# cloning using drip method



## mojomon (Aug 7, 2005)

I am planning on trying to clone my plants early to determine sex prior to flowering.  Maybe next week if I have good branches.  I purchased drip type cloner along with my NFT system and I was just wondering if anyone had used this method.  

The original configuration was in a 2 gallon plastic bucket, had four net pot sites, an 84gph pump and a 30w compact flourescent light (6500k).  As the pic shows, I reconfigured using a small plastic storage bin sprayed with Plasti-Dip and added two more net pots and a 6-site tubing drip system (called an "Aqua Shuttle). I kept the 84gph pump and upgraded to a 125w flourescent light.  I have a shelf area above my main grow area in the closet that is sectioned off with velcro'd black painter's plastic and has its own supply and exhaust fans.

The instructions with the kit say to dip the clone in gel and place in rockwool, place in the pot and surround with hydroton, and to turn the pump on low.
Been doing a lot of reading on cloning, and I keep reading how too much water will rot the clone, so I was wondering if anyone had any suggestions or ideas about this system and how well (or not) it might work for cloning.

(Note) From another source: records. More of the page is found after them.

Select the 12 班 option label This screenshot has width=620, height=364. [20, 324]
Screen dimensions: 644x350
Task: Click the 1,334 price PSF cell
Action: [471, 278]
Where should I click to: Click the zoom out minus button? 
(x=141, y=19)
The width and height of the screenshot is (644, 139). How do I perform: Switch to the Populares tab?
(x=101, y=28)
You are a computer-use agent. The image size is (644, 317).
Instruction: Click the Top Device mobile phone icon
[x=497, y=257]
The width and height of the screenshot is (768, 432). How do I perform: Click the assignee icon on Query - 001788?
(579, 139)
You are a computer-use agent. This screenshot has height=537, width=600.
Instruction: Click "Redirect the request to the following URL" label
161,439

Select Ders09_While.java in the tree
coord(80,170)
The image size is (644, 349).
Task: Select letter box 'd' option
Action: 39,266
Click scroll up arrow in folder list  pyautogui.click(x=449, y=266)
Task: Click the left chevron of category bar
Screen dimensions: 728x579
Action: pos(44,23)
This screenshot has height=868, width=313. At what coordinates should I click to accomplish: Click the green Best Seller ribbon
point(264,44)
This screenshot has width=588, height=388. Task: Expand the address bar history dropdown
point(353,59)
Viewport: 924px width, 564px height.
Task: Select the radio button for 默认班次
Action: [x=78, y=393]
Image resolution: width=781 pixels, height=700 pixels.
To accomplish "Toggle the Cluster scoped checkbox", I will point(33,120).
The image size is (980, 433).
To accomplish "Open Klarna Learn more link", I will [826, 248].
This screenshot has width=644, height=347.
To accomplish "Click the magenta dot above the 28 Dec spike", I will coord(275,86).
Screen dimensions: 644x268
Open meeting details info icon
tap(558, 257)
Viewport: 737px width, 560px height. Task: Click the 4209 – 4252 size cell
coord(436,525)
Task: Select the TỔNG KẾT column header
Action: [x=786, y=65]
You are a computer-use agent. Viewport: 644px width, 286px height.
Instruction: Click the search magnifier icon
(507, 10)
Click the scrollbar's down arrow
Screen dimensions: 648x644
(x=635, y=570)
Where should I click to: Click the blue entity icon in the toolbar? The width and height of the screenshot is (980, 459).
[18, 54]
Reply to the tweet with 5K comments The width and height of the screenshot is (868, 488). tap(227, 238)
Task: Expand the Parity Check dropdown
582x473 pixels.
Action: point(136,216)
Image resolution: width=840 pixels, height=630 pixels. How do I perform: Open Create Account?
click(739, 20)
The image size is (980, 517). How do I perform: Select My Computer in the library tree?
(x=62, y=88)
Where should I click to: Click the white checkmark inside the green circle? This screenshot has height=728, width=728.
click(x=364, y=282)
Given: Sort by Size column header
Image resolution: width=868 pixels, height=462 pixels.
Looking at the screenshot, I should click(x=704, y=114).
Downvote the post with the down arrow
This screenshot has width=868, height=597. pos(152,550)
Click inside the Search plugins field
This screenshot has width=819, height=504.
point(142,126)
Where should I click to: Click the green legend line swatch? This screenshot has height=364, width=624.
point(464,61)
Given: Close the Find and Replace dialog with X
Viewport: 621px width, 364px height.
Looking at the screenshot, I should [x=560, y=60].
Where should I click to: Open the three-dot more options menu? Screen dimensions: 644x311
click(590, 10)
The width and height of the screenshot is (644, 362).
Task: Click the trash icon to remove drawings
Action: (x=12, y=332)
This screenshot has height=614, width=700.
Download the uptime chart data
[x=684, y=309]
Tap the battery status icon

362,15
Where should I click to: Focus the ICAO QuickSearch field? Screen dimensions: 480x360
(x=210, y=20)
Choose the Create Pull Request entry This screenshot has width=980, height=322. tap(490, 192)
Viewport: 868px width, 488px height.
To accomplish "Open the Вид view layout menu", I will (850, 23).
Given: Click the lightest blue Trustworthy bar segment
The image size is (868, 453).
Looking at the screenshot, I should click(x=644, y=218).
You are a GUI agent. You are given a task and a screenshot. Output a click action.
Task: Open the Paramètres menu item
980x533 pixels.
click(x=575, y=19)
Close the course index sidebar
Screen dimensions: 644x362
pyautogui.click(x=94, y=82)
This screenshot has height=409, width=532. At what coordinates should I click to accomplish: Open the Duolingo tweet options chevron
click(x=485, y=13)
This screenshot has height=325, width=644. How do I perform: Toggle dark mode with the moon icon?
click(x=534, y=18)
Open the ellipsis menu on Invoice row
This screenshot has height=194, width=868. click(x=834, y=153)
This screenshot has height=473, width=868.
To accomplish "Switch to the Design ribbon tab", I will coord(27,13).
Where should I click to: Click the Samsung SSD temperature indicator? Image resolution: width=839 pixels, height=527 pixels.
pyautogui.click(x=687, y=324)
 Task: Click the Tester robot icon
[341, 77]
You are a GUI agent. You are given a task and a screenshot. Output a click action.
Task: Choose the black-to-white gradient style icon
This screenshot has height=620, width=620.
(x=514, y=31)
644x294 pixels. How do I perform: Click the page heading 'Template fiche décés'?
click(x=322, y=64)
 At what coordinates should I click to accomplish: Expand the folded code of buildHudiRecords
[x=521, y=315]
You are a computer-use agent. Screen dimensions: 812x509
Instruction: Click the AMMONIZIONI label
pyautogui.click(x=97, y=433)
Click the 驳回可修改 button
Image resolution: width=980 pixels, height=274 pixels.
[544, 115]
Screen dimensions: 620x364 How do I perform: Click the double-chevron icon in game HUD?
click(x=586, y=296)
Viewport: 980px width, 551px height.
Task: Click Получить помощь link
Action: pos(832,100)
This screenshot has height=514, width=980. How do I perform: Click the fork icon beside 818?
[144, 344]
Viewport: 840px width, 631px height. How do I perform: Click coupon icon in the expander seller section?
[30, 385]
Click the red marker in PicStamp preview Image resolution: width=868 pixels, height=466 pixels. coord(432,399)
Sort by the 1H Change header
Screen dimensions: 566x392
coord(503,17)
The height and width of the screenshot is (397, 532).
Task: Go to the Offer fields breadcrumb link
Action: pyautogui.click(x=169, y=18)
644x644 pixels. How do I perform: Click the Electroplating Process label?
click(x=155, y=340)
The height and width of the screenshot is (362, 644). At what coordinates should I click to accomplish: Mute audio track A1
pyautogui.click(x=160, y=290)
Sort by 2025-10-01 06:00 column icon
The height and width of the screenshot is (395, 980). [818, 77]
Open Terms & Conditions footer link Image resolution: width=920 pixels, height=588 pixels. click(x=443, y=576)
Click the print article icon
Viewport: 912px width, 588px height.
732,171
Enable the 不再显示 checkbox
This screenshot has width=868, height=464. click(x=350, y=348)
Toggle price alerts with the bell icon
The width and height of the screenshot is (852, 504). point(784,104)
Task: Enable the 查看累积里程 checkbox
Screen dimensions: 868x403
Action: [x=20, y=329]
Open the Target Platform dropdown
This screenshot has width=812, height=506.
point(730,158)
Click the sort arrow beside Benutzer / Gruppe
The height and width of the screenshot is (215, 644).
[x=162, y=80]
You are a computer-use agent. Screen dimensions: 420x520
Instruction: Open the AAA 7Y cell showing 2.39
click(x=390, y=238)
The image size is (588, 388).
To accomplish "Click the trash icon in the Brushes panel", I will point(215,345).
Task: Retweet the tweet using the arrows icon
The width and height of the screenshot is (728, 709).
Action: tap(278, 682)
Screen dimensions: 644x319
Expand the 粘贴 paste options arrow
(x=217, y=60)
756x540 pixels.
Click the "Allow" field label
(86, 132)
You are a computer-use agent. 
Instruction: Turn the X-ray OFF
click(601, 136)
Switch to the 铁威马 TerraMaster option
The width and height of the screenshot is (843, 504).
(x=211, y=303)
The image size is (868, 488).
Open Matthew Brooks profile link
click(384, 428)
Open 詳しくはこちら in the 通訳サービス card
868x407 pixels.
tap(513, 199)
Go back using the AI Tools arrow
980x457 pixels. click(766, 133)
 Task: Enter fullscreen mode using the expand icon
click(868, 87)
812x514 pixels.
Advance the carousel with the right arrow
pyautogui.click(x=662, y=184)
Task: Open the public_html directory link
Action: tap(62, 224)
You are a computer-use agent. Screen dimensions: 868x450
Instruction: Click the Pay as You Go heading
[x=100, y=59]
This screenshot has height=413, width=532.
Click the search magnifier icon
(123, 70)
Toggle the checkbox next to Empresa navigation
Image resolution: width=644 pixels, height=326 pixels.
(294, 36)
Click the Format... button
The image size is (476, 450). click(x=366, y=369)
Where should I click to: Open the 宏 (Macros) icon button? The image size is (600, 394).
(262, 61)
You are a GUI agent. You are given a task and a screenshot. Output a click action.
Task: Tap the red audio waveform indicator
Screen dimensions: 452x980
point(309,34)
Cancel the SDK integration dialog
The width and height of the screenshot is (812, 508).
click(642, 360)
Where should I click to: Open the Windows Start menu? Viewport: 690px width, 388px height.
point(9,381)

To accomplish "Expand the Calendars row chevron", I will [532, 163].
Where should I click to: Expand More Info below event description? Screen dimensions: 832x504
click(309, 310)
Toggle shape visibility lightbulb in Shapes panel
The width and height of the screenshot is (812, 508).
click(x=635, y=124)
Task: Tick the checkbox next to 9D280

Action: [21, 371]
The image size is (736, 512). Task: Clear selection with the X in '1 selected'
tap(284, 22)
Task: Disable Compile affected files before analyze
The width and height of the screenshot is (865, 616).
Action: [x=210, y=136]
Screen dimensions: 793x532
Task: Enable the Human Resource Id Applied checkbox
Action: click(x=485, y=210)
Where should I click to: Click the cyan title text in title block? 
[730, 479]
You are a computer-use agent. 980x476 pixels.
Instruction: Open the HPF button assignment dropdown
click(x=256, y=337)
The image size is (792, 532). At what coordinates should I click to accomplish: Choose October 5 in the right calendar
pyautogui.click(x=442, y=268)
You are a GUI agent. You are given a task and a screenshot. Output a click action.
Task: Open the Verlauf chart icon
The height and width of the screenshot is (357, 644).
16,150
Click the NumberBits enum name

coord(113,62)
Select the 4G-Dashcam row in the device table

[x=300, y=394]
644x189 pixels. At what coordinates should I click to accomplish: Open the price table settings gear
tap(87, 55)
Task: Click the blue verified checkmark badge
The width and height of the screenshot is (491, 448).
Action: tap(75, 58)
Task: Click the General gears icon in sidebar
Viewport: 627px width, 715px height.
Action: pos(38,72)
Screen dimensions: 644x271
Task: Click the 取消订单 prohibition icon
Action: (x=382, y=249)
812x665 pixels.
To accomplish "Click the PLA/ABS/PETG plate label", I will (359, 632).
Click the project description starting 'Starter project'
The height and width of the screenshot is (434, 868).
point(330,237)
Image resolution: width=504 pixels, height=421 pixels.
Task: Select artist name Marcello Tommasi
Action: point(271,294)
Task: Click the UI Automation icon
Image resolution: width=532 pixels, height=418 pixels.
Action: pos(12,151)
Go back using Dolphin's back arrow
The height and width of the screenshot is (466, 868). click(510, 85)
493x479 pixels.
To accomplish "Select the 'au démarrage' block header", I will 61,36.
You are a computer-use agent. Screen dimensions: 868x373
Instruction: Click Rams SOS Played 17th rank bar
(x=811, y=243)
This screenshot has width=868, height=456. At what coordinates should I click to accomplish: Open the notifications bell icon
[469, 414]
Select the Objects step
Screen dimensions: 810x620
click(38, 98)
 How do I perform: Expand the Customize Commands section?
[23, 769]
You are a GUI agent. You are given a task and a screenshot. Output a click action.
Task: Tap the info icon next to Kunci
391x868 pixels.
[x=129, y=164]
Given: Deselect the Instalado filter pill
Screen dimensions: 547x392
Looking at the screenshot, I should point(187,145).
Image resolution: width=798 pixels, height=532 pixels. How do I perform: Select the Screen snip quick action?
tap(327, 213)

Thanks for any assistance,
Mojo


----------



## GanjaGuru (Aug 7, 2005)

I stay away from drip systems.
For growing, the roots of marijuana plants like to dry out between waterings.
For cloning, you're right--constant water will rot the roots.
I like using Oasis cubes more than rockwool.
The cubes should be lightly moist.
I made a real nice cloning station for just a few bucks.  I got 2 standard cloning/seedling trays (homedepot, about 2 bux a pop), drilled tiny holes in one, put my 2"x2" cubes in this, then set this into the other tray, with spacers so that excess moisture drains from the cubes, then put on a plastic dome (homedepot, 2 bux).
I use a tablespoon of water once a day and mist them several times a day with sparkling water.


----------



## mojomon (Aug 7, 2005)

Thanks Guru

I have a propogation tray and dome (got it just in case), and the tray has those grooves in it running the length of the bottom of the tray , which I think would work allow excess to drain as you said.  What sort of light are you using?  Do you use a heating mat/pad?  I understand the humidity is key, and the humidity in my upper area when sectioned off gets up to only about 35-40% with a overall temp that doesn't go much below 80 degrees F with the supply and exhaust fans running.  Just wondering if Ineed to try and get the rh up a bit.


----------